Progressive firms provide group coverage for pet owners because they understand that pets are part of the family as well. Traditional insurers themselves also sell pet insurance coverage.

In either case, read the small print carefully and make sure you comprehend any applicable spending limits, deductibles, and coverage exclusions.

 

5. Veterinary fees

One example: For a healthy dog, annual routine veterinarian checkups might cost between $700 and $2,000 each year. The annual cost of necessary drugs or supplements may range from $200 to $600.

You might also want to think about buying insurance if you're concerned about medical costs or are drawn to a pet that is often more susceptible to disease.

 

6. Grooming

Because it keeps your pet's skin healthy and irritation-free and gives you a chance to check for fleas or ticks, grooming may be a terrific preventive-care expenditure. In addition to helping you save money in the long run, good oral hygiene also helps prevent gum disease and tooth decay.

You have the option of hiring a groomer or doing it all yourself, either at home or at a self-service establishment.

 

7. Kennel boarding

A kennel (or pet hotel) is one option for caring for pets while you are out of town.

Prices vary by location and pet size with some boarding houses allowing you to pay as little as $20 a day. If you want to offer your pet a more “luxury” boarding service, you would have to pay more.

 

 

How to ease the cost of owning a pet

Similar to how financial experts typically recommend humans to have three to six months’ worth of living expenses set aside in an emergency fund, it’s also advised to set up an emergency fund for your pet ownership. 

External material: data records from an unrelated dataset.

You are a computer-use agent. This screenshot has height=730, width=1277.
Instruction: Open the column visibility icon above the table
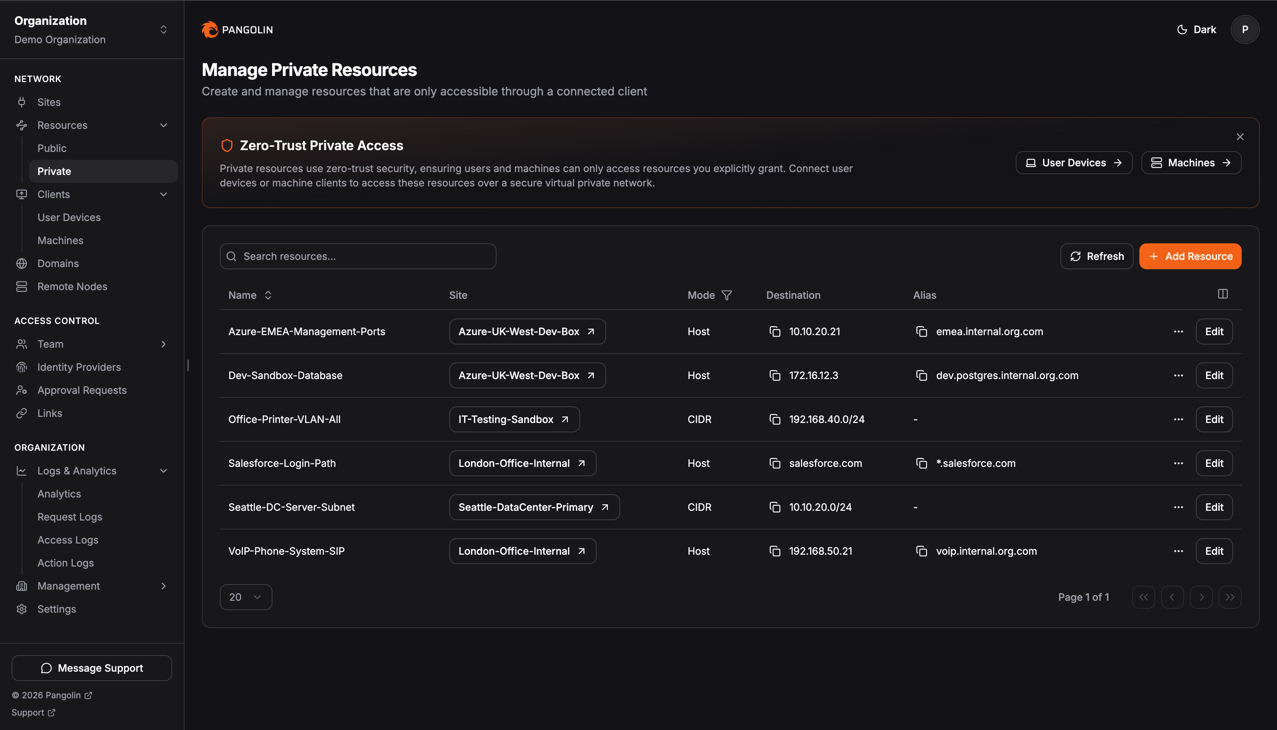pos(1223,294)
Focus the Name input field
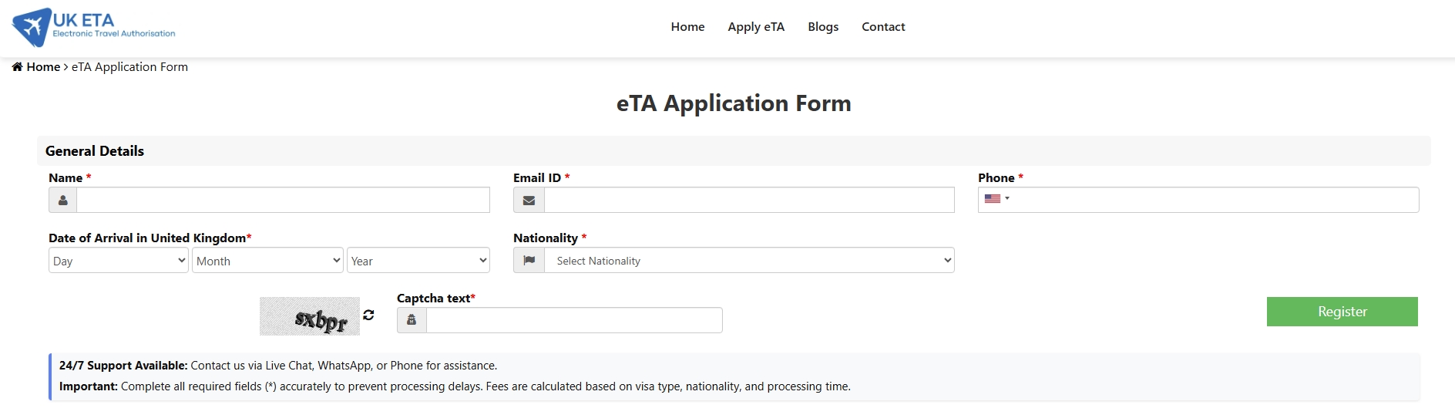Image resolution: width=1455 pixels, height=415 pixels. [x=283, y=201]
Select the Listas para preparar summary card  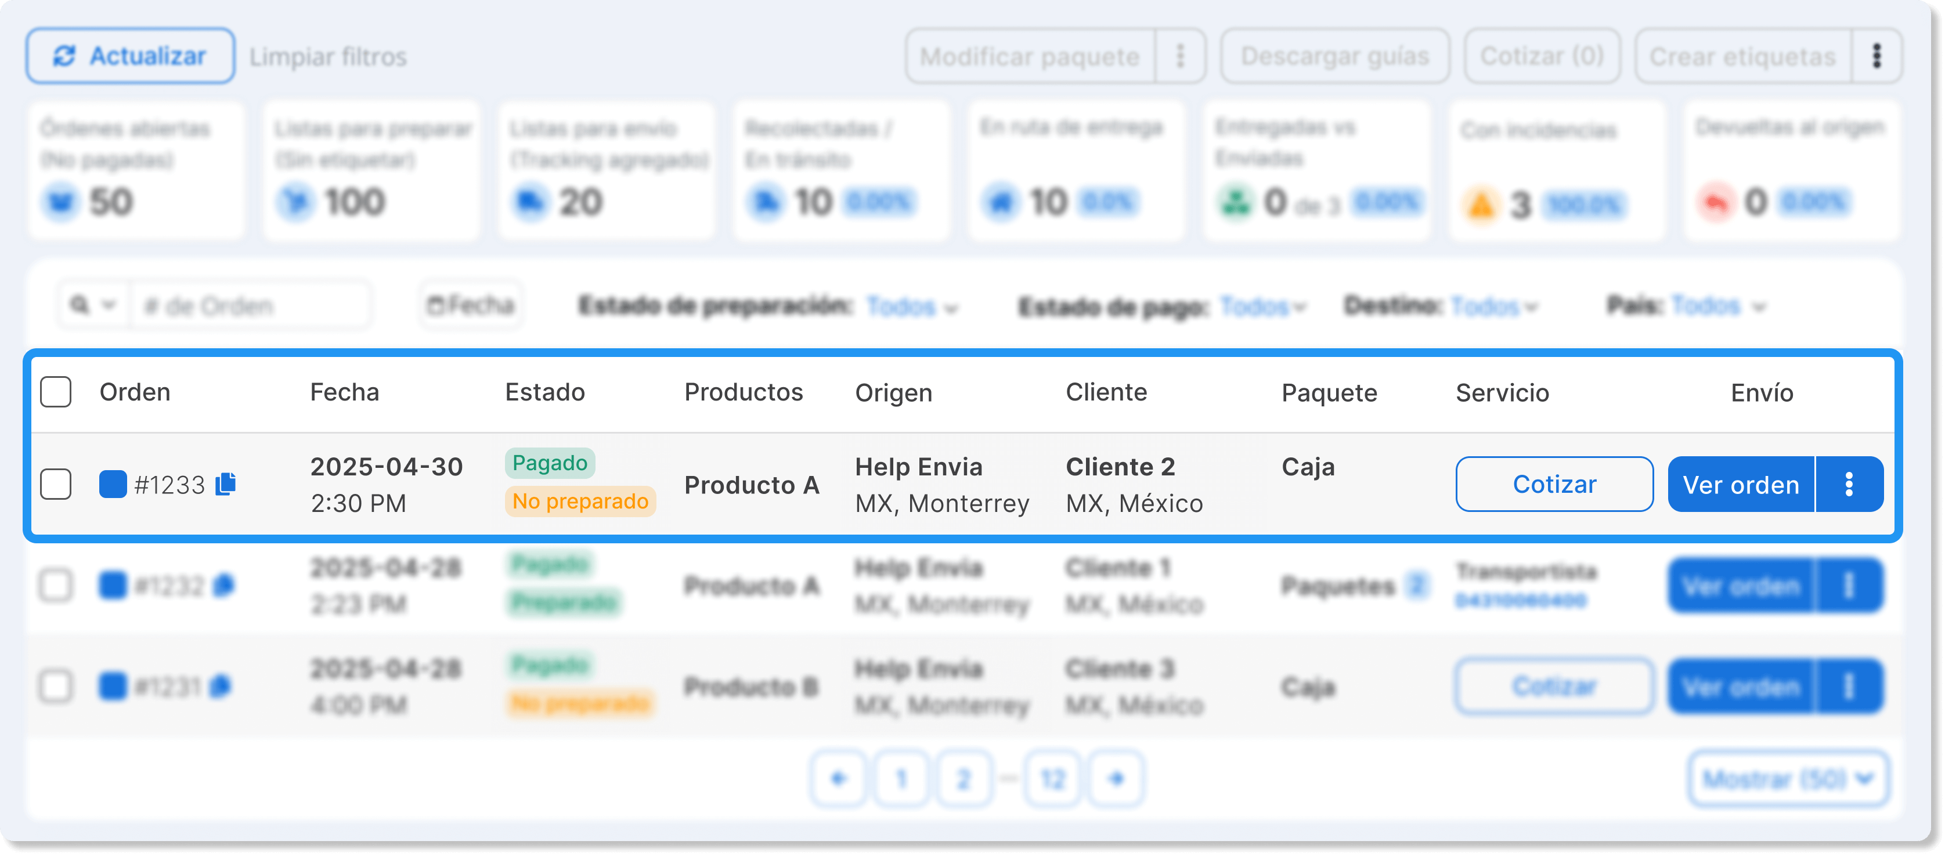pos(372,171)
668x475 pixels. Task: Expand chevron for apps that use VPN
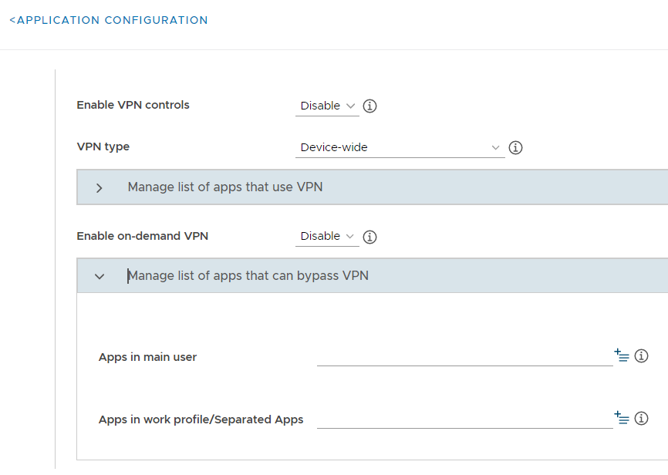click(x=100, y=187)
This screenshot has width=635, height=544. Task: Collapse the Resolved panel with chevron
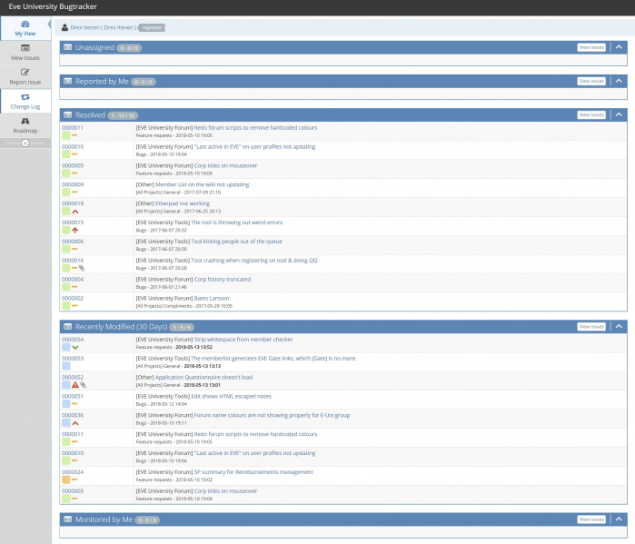[619, 114]
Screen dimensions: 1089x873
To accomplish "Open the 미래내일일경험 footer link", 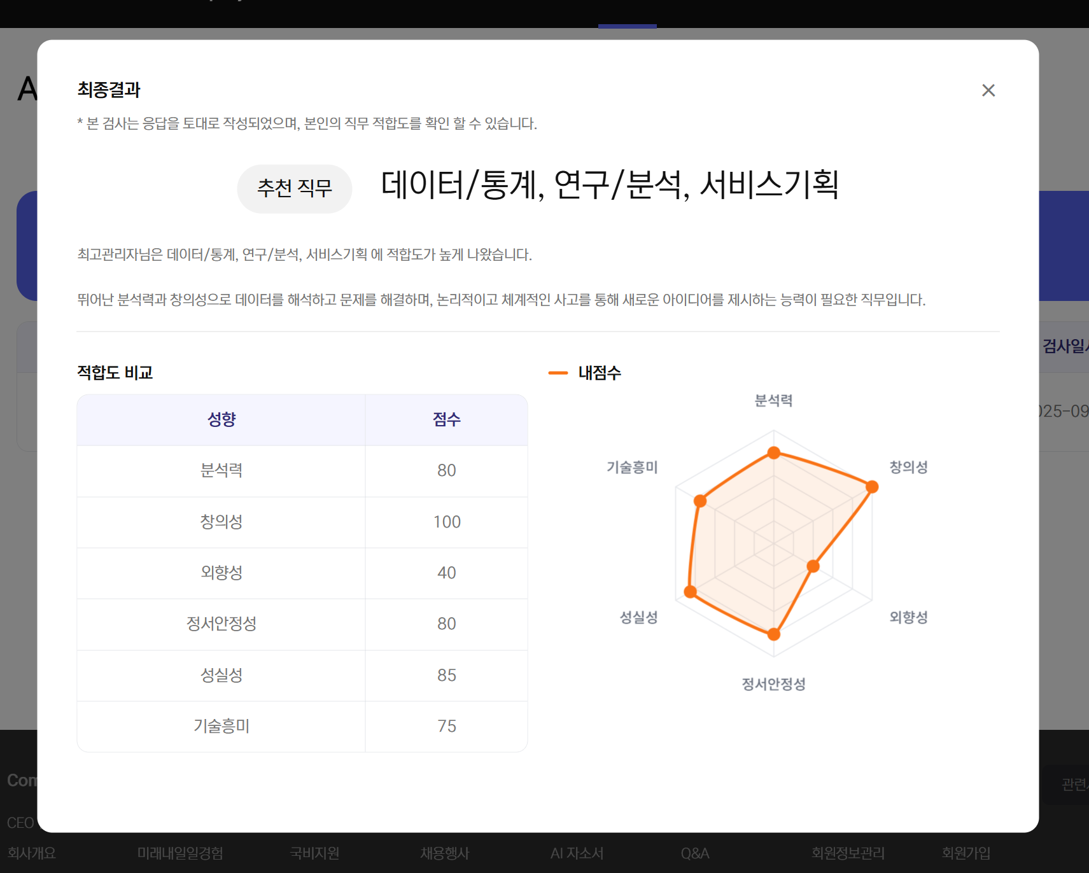I will click(180, 853).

Start by contributing a select amount you expect to spend. Estimate costs for upkeep and miscellaneous expenses (like buying toys and grooming). Also, make provisions for emergencies. You can give yourself a 6-month period to shore up savings before you go and adopt your new friend. 

 

 

Final word

Caring for your new family member may require some financial sacrifices, but the companionship and loyalty of pets can't be quantified in monetary terms. 

Sadly, many animals end up in shelters because their owners can't afford their care any longer. To avoid such a scenario, you have to prepare yourself mentally and ensure that you can give your pet the home they deserve.